Amazon Selection and Catalog Systems is looking to hire an Applied Scientists who will push the boundaries to develop the best possible title for a product. Our vision is to innovate and automate product titles that adapts to different customer experiences such as website, mobile, echo devices, kindle and so on. Title of a product is the most important attribute that relates to a customer when shopping on Amazon and influences customer search experience and buying decisions significantly. It is used across hundreds of systems within Amazon.
You will analyze how information on how Amazon's product titles affect our customers and help devise short term and long term strategy for product titles.. You will have the opportunity to design new data analytical workflows at a scale rarely available elsewhere, utilizing state-of-the-art data science and machine learning tools such as Spark, Python, and Theano and Amazon's cloud computing technologies such as Elastic Map Reduce (EMR), Kinesis, and Redshift. You will apply your knowledge in data science by creating algorithmic solutions that combine techniques such as clustering, pattern mining, predictive modeling, deep learning, statistical testing, information retrieval, and natural language processing and apply them to the voluminous data describing the products in the catalog and the customer interactions. You will evaluate with scientific rigor and provide inputs to business strategy and technical direction. You will collaborate with software engineering teams to integrate your algorithmic solutions into large-scale highly complex Amazon production systems.
Our organization has a strong focus and great track record of growing our employees.
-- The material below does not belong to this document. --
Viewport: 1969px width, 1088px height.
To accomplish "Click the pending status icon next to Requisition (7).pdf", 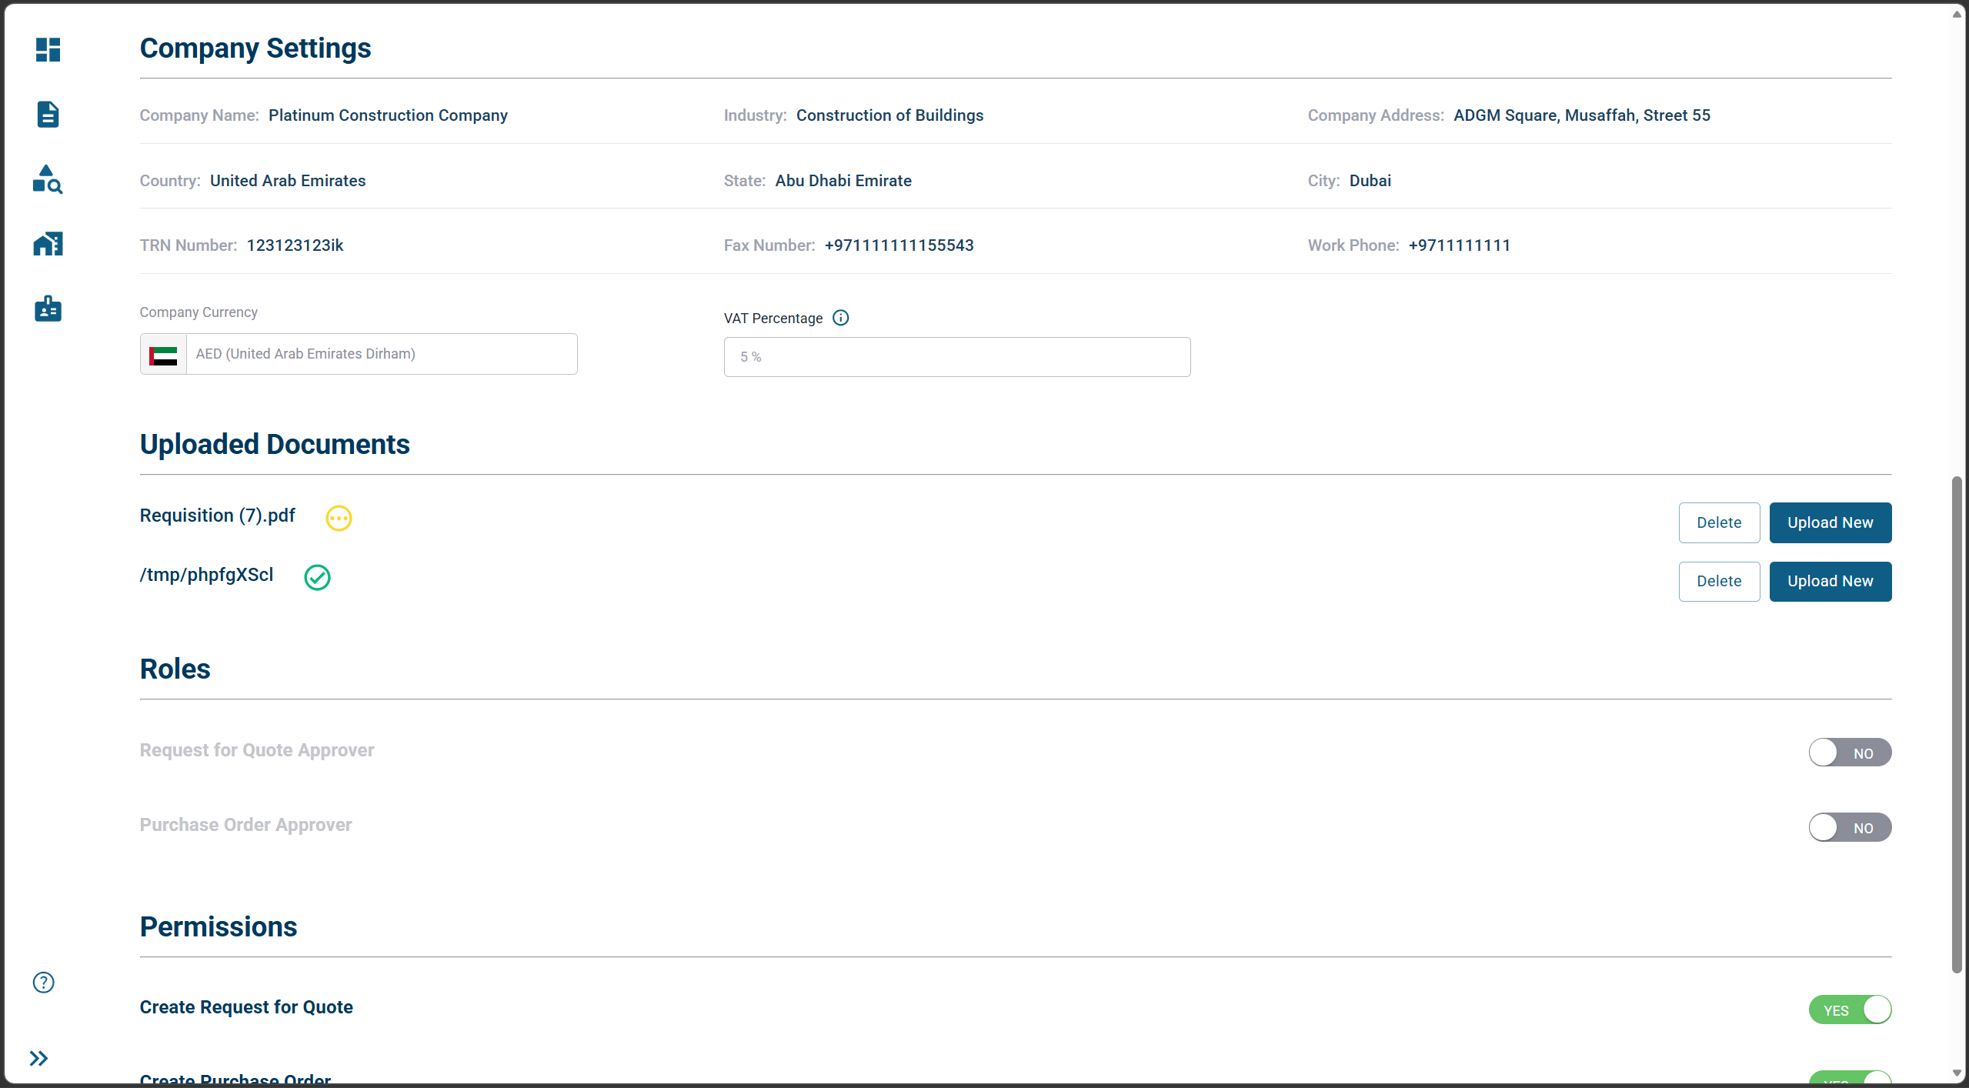I will pyautogui.click(x=339, y=518).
You will encounter many challenges, including
* scale (build models for billions of products in the catalog utilizing trillions of customer interactions),
* accuracy (extreme requirements for precision or recall due to impact of getting it wrong,
* speed (generate predictions for millions of new or changed products with low latency),
* diversity (titles for the same product in different languages. Titles presented based on context in which the customer is viewing these titles),
* high dimensionality
* noise (build models robust to varying quality of data provided by millions of sellers and labels derived implicitly or collected from humans).
You will need to be creative and go far beyond text book solutions to deal with these challenges. Meeting the business requirements will involve combining several different machine learning algorithms with domain knowledge into complex data analytical workflows that automate what can be automated and efficiently utilize experts when needed to mitigate risk.
You will help us to
* Define the strategy for title generation. How to gather the best possible information for the products and use them in the titles.
* Continuously innovate and adapt to customer needs and never satisfied with status quo.
* Lead/guide and influence other applied scientists in the Selection Contribution Platform team.
* Identify which product information matters most to our customers.
* Extract product information from unstructured data to augment the titles
* Determine the apt title lengths based on experiences such as mobile, echo devices, PC and so on.
* Determine the sequence of information represented in the title
* Dynamic generation of titles for products not seen before.
* Ability to do an automated quality analysis on titles to detect and prevent bad titles from flowing to the website.
* Help automate manual audit process, by taking the learnings from audits and building them to the models.
* Estimate the financial impact of title improvements.
Your solutions will directly impact the customer experience by making products discoverable, presenting them in the right place, with complete and accurate product information to enable informed purchase decisions.
Amazon is a company operating a marketplace for consumers, sellers, and content creators.